[[ Records for processing open ]]

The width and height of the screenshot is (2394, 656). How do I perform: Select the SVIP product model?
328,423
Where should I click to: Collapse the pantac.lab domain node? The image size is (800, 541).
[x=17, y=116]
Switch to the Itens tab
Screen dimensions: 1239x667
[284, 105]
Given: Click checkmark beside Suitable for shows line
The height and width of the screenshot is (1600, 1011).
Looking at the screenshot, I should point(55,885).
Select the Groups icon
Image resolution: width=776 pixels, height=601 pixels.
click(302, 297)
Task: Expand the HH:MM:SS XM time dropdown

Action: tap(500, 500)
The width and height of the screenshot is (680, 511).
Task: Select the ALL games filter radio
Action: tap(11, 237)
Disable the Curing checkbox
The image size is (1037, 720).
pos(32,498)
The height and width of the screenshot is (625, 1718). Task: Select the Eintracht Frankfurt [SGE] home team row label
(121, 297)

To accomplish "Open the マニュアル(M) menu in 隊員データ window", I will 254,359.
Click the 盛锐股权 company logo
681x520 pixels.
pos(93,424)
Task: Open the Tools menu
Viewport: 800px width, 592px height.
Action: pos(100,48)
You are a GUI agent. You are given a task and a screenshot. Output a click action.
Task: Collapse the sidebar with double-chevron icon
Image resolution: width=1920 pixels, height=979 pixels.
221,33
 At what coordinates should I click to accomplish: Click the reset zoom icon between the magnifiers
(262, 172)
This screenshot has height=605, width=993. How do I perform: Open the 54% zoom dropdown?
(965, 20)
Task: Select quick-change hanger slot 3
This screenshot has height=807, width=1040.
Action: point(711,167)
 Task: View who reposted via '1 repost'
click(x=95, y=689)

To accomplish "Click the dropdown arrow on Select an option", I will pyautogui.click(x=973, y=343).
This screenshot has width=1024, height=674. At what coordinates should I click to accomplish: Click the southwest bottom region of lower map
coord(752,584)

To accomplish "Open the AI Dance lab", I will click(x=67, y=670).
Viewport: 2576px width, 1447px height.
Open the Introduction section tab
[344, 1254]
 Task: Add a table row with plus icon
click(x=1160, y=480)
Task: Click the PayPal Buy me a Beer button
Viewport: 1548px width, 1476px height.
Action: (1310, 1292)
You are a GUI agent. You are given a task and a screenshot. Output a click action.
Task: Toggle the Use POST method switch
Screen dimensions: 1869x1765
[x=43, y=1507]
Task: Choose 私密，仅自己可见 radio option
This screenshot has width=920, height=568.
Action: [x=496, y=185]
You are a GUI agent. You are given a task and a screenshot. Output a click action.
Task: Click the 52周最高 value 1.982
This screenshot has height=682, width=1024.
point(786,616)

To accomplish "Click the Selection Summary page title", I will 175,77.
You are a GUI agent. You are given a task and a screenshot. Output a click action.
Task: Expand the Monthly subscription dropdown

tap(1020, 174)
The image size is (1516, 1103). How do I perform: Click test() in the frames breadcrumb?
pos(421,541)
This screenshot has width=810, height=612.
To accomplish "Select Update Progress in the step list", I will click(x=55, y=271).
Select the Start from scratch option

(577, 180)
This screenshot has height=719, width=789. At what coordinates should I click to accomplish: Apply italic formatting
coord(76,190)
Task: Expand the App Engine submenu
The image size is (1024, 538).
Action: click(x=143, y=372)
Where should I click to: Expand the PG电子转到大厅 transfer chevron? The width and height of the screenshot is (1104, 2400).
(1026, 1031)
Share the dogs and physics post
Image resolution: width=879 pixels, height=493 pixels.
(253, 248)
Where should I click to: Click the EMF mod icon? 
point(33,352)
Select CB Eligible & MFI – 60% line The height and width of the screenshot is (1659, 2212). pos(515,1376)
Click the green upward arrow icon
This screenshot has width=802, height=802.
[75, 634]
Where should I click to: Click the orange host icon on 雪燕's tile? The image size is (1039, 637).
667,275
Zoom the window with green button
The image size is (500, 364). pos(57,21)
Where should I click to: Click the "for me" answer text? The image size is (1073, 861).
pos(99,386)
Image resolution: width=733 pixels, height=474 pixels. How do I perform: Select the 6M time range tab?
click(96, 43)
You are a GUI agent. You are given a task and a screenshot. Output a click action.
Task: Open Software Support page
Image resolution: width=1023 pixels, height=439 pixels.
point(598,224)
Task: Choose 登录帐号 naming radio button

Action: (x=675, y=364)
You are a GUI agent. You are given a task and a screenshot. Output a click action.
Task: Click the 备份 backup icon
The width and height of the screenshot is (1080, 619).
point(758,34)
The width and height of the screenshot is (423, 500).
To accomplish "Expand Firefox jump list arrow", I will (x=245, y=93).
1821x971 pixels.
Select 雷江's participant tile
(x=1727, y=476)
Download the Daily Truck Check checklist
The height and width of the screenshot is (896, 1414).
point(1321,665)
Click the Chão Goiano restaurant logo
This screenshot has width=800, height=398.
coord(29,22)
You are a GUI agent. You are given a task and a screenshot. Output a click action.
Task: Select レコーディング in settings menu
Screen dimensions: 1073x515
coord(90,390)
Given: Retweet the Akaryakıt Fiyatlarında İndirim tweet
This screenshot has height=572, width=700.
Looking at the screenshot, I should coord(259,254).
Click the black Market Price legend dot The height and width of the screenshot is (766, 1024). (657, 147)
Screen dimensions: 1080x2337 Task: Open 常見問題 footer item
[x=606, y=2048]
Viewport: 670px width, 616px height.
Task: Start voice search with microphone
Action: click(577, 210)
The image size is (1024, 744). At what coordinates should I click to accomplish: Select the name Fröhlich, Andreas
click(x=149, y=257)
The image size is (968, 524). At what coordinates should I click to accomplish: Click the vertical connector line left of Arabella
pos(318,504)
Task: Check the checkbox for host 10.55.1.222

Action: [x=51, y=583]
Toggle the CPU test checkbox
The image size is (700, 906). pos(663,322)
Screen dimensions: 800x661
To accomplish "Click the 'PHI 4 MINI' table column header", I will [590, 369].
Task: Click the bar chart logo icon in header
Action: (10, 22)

[[ Records for processing closed ]]

◆ Exercise goal
Across the records above, show each line containing the word "page".

◆ Problem solution
To accomplish "Click the Selection Summary page title", I will 175,77.
Task: Open Software Support page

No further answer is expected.